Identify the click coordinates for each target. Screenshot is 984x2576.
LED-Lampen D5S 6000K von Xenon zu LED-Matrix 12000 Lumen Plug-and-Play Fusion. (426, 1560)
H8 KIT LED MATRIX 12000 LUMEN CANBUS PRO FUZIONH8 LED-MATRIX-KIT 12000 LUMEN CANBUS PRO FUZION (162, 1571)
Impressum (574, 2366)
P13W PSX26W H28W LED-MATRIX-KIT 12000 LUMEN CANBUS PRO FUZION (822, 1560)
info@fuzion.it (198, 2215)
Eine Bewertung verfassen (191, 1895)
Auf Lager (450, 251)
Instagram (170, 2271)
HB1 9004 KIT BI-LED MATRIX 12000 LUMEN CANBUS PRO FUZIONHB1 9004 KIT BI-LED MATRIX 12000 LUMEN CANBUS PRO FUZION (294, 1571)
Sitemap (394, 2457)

════════════════════

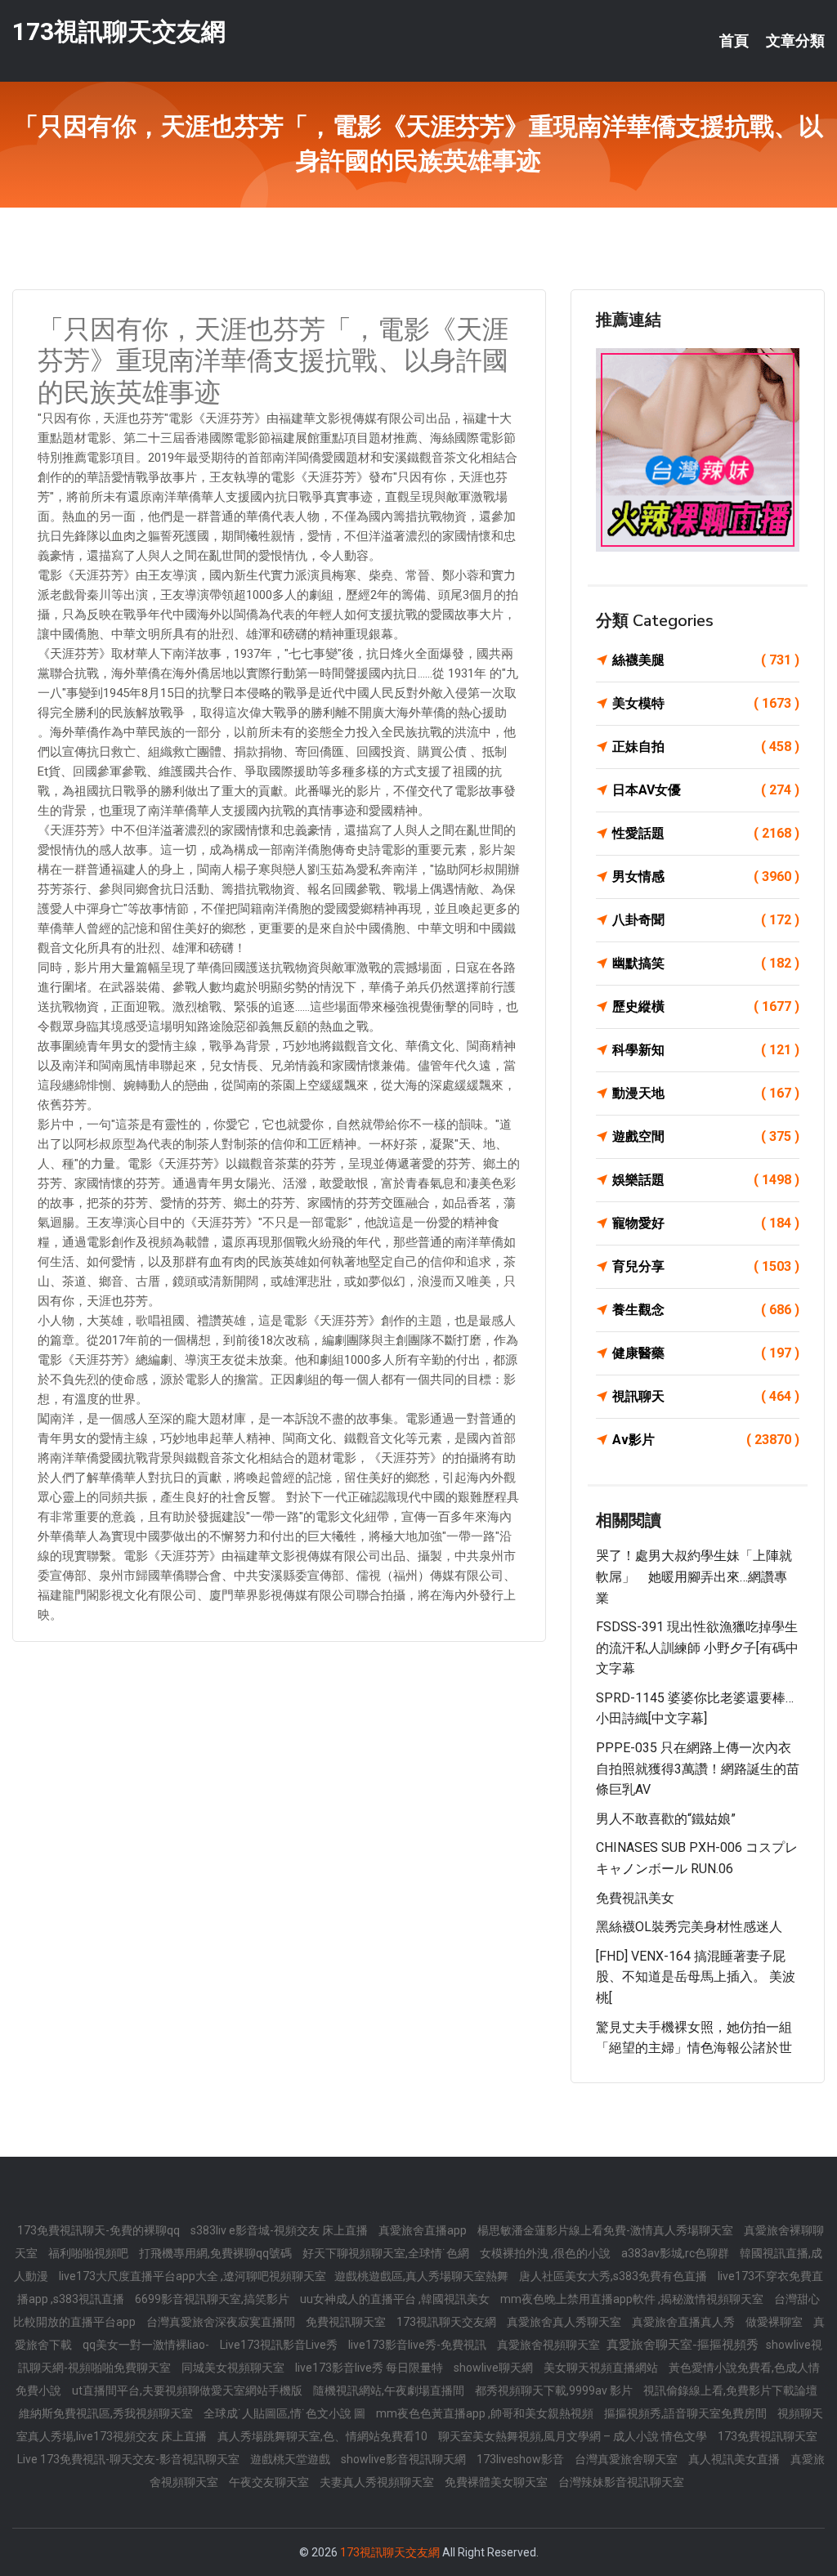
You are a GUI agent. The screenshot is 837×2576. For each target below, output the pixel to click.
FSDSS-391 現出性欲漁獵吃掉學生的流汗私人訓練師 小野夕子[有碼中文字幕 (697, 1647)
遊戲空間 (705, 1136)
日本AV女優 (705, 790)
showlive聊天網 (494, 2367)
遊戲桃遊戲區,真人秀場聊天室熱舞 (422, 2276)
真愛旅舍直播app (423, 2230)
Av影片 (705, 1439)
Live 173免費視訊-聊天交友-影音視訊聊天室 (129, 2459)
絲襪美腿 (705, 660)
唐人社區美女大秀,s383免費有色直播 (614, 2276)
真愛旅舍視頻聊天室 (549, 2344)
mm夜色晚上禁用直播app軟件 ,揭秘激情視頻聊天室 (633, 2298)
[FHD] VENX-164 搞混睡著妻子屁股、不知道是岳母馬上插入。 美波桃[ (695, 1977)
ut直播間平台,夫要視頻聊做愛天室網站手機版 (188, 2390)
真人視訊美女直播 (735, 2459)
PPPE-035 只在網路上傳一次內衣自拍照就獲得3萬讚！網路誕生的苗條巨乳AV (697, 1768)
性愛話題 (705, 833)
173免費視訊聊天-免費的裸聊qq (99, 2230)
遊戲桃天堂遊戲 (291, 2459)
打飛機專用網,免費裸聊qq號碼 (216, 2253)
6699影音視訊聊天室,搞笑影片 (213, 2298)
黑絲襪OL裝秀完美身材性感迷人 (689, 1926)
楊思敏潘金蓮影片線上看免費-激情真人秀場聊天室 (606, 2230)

════════════════════

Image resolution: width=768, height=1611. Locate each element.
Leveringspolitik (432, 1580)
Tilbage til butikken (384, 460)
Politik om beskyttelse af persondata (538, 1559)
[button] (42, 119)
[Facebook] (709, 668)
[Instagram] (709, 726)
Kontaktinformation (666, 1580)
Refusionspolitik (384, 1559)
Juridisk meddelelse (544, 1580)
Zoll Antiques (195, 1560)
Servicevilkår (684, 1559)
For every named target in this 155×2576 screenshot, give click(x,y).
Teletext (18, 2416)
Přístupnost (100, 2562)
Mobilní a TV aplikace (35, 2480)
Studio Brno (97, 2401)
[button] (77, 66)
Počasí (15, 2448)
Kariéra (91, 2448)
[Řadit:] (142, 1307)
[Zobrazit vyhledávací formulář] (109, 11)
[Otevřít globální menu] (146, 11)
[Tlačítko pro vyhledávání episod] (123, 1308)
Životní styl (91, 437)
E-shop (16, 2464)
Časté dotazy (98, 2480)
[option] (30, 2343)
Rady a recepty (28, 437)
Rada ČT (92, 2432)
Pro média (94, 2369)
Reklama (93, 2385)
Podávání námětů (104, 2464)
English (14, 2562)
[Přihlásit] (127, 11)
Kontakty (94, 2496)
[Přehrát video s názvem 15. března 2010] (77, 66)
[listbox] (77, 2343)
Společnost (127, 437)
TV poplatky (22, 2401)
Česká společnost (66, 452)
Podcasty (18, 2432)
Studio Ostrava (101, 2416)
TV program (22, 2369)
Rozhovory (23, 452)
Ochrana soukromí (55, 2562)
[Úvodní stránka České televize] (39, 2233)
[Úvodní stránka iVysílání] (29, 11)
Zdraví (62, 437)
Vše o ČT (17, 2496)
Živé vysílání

════════════════════

(TASK TO COMPLETE):
All lines above that contain the word "each" are to be copied.

(TASK ANSWER):
Identify the click coordinates for each target. Screenshot is 984x2576.
You are a GUI agent. The screenshot is 837×2576. For each target below, output the pixel to click.
Image resolution: width=768, height=1611. Locate each element.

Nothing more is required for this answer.